▶ [Items listed in a dataset]
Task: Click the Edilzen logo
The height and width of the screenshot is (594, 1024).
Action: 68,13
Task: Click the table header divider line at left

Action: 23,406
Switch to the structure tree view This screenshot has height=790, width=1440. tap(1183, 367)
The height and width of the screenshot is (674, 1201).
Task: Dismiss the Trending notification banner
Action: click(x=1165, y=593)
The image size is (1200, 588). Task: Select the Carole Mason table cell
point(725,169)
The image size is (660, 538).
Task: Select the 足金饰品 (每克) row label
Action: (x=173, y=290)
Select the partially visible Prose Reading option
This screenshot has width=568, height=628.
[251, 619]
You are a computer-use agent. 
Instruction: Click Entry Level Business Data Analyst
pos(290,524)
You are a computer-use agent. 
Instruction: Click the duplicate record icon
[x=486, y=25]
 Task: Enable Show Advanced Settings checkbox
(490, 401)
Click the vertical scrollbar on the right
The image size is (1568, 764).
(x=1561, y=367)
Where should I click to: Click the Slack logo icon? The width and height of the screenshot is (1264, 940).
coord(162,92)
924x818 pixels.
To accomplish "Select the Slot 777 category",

▶ [TASK OBJECTIVE] Write out every entry again so that each line matches the original exactly.

▶ [RESPONSE]
Task: Click the Edilzen logo
The height and width of the screenshot is (594, 1024).
Action: 68,13
Task: Click the table header divider line at left

Action: 23,406
Switch to the structure tree view This screenshot has height=790, width=1440. tap(1183, 367)
The height and width of the screenshot is (674, 1201).
Task: Dismiss the Trending notification banner
Action: click(x=1165, y=593)
The image size is (1200, 588). Task: Select the Carole Mason table cell
point(725,169)
The image size is (660, 538).
Task: Select the 足金饰品 (每克) row label
Action: (x=173, y=290)
Select the partially visible Prose Reading option
This screenshot has width=568, height=628.
[251, 619]
You are a computer-use agent. 
Instruction: Click Entry Level Business Data Analyst
pos(290,524)
You are a computer-use agent. 
Instruction: Click the duplicate record icon
[x=486, y=25]
 Task: Enable Show Advanced Settings checkbox
(490, 401)
Click the vertical scrollbar on the right
The image size is (1568, 764).
(x=1561, y=367)
Where should I click to: Click the Slack logo icon? The width and height of the screenshot is (1264, 940).
coord(162,92)
924x818 pixels.
To accomplish "Select the Slot 777 category",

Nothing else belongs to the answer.